■ **SOURCE MATERIAL**:

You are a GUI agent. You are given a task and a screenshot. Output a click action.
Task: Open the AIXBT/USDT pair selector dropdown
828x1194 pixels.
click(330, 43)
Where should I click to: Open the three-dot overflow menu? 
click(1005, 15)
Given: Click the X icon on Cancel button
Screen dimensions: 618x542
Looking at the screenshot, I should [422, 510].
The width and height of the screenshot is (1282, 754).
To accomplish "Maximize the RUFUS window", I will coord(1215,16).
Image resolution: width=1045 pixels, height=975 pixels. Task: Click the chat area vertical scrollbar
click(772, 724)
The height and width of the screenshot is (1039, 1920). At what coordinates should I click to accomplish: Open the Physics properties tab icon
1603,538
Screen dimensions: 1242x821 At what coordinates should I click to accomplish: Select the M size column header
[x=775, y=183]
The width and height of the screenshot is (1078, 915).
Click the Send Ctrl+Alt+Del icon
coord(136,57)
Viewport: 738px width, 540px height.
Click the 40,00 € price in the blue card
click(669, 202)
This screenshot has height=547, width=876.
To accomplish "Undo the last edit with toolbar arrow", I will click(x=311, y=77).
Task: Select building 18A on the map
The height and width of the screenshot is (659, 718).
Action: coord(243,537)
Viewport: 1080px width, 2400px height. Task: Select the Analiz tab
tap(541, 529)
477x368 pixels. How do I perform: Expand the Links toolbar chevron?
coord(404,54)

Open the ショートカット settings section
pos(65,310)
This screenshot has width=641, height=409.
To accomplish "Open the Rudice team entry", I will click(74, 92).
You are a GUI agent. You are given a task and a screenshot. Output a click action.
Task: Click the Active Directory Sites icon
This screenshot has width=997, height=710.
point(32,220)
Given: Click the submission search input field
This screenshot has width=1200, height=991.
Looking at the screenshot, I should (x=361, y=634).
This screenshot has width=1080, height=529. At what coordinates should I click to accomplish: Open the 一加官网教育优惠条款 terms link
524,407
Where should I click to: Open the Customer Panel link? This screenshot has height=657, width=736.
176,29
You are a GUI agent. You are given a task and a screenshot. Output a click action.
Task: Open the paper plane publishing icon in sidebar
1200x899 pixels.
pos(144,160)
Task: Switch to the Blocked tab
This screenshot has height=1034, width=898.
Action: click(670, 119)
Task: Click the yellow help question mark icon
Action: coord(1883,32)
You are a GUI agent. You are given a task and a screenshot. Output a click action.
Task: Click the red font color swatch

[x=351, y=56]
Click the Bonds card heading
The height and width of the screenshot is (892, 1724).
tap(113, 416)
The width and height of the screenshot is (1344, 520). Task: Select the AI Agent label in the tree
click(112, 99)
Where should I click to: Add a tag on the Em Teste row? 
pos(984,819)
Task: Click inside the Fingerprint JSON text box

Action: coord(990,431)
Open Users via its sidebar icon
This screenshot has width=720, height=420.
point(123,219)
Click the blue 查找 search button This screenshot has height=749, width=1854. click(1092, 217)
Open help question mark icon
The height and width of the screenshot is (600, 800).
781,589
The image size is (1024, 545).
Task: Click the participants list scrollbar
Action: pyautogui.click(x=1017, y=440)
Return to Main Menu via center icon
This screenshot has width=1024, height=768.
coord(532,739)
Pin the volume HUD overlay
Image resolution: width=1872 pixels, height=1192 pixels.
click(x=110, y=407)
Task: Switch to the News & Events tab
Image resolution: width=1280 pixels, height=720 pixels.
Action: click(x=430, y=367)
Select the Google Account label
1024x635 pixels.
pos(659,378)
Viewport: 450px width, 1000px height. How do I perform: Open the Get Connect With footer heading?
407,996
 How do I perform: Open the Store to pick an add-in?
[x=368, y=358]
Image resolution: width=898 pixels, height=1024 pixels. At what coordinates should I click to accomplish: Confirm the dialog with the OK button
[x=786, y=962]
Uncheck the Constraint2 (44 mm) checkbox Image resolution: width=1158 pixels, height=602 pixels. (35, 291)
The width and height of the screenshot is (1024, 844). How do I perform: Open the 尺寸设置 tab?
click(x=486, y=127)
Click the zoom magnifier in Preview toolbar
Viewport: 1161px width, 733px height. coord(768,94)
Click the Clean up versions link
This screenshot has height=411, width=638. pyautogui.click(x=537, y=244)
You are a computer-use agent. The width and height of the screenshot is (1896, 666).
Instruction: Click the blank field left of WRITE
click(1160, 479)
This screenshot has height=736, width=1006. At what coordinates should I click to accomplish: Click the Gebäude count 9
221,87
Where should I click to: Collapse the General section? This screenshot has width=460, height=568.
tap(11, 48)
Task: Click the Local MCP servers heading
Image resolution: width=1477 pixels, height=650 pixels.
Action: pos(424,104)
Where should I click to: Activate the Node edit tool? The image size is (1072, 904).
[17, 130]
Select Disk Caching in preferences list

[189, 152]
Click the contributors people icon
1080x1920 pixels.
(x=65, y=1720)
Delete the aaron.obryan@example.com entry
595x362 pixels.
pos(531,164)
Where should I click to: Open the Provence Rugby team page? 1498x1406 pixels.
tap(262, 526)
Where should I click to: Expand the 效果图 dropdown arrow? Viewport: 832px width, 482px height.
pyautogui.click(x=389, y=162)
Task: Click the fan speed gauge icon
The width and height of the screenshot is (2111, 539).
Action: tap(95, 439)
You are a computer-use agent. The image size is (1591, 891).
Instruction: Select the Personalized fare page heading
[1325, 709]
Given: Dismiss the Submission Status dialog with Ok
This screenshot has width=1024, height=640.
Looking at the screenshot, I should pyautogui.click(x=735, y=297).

■ **EXERCISE OBJECTIVE**: What you output should match every line above exactly.

■ **TASK SOLUTION**:
You are a GUI agent. You are given a task and a screenshot. Output a click action.
Task: Open the AIXBT/USDT pair selector dropdown
828x1194 pixels.
click(330, 43)
Where should I click to: Open the three-dot overflow menu? 
click(1005, 15)
Given: Click the X icon on Cancel button
Screen dimensions: 618x542
Looking at the screenshot, I should [422, 510].
The width and height of the screenshot is (1282, 754).
To accomplish "Maximize the RUFUS window", I will coord(1215,16).
Image resolution: width=1045 pixels, height=975 pixels. Task: Click the chat area vertical scrollbar
click(772, 724)
The height and width of the screenshot is (1039, 1920). At what coordinates should I click to accomplish: Open the Physics properties tab icon
1603,538
Screen dimensions: 1242x821 At what coordinates should I click to accomplish: Select the M size column header
[x=775, y=183]
The width and height of the screenshot is (1078, 915).
Click the Send Ctrl+Alt+Del icon
coord(136,57)
Viewport: 738px width, 540px height.
Click the 40,00 € price in the blue card
click(669, 202)
This screenshot has height=547, width=876.
To accomplish "Undo the last edit with toolbar arrow", I will click(x=311, y=77).
Task: Select building 18A on the map
The height and width of the screenshot is (659, 718).
Action: coord(243,537)
Viewport: 1080px width, 2400px height. Task: Select the Analiz tab
tap(541, 529)
477x368 pixels. How do I perform: Expand the Links toolbar chevron?
coord(404,54)

Open the ショートカット settings section
pos(65,310)
This screenshot has width=641, height=409.
To accomplish "Open the Rudice team entry", I will click(74, 92).
You are a GUI agent. You are given a task and a screenshot. Output a click action.
Task: Click the Active Directory Sites icon
This screenshot has width=997, height=710.
point(32,220)
Given: Click the submission search input field
This screenshot has width=1200, height=991.
Looking at the screenshot, I should (x=361, y=634).
This screenshot has width=1080, height=529. At what coordinates should I click to accomplish: Open the 一加官网教育优惠条款 terms link
524,407
Where should I click to: Open the Customer Panel link? This screenshot has height=657, width=736.
176,29
You are a GUI agent. You are given a task and a screenshot. Output a click action.
Task: Open the paper plane publishing icon in sidebar
1200x899 pixels.
pos(144,160)
Task: Switch to the Blocked tab
This screenshot has height=1034, width=898.
Action: click(670, 119)
Task: Click the yellow help question mark icon
Action: coord(1883,32)
You are a GUI agent. You are given a task and a screenshot. Output a click action.
Task: Click the red font color swatch

[x=351, y=56]
Click the Bonds card heading
The height and width of the screenshot is (892, 1724).
tap(113, 416)
The width and height of the screenshot is (1344, 520). Task: Select the AI Agent label in the tree
click(112, 99)
Where should I click to: Add a tag on the Em Teste row? 
pos(984,819)
Task: Click inside the Fingerprint JSON text box

Action: coord(990,431)
Open Users via its sidebar icon
This screenshot has width=720, height=420.
point(123,219)
Click the blue 查找 search button This screenshot has height=749, width=1854. click(1092, 217)
Open help question mark icon
The height and width of the screenshot is (600, 800).
781,589
The image size is (1024, 545).
Task: Click the participants list scrollbar
Action: pyautogui.click(x=1017, y=440)
Return to Main Menu via center icon
This screenshot has width=1024, height=768.
coord(532,739)
Pin the volume HUD overlay
Image resolution: width=1872 pixels, height=1192 pixels.
click(x=110, y=407)
Task: Switch to the News & Events tab
Image resolution: width=1280 pixels, height=720 pixels.
Action: click(x=430, y=367)
Select the Google Account label
1024x635 pixels.
pos(659,378)
Viewport: 450px width, 1000px height. How do I perform: Open the Get Connect With footer heading?
407,996
 How do I perform: Open the Store to pick an add-in?
[x=368, y=358]
Image resolution: width=898 pixels, height=1024 pixels. At what coordinates should I click to accomplish: Confirm the dialog with the OK button
[x=786, y=962]
Uncheck the Constraint2 (44 mm) checkbox Image resolution: width=1158 pixels, height=602 pixels. (35, 291)
The width and height of the screenshot is (1024, 844). How do I perform: Open the 尺寸设置 tab?
click(x=486, y=127)
Click the zoom magnifier in Preview toolbar
Viewport: 1161px width, 733px height. coord(768,94)
Click the Clean up versions link
This screenshot has height=411, width=638. pyautogui.click(x=537, y=244)
You are a computer-use agent. The width and height of the screenshot is (1896, 666).
Instruction: Click the blank field left of WRITE
click(1160, 479)
This screenshot has height=736, width=1006. At what coordinates should I click to accomplish: Click the Gebäude count 9
221,87
Where should I click to: Collapse the General section? This screenshot has width=460, height=568.
tap(11, 48)
Task: Click the Local MCP servers heading
Image resolution: width=1477 pixels, height=650 pixels.
Action: pos(424,104)
Where should I click to: Activate the Node edit tool? The image size is (1072, 904).
[17, 130]
Select Disk Caching in preferences list

[189, 152]
Click the contributors people icon
1080x1920 pixels.
(x=65, y=1720)
Delete the aaron.obryan@example.com entry
595x362 pixels.
pos(531,164)
Where should I click to: Open the Provence Rugby team page? 1498x1406 pixels.
tap(262, 526)
Where should I click to: Expand the 效果图 dropdown arrow? Viewport: 832px width, 482px height.
pyautogui.click(x=389, y=162)
Task: Click the fan speed gauge icon
The width and height of the screenshot is (2111, 539).
Action: tap(95, 439)
You are a computer-use agent. The image size is (1591, 891).
Instruction: Select the Personalized fare page heading
[1325, 709]
Given: Dismiss the Submission Status dialog with Ok
This screenshot has width=1024, height=640.
Looking at the screenshot, I should pyautogui.click(x=735, y=297).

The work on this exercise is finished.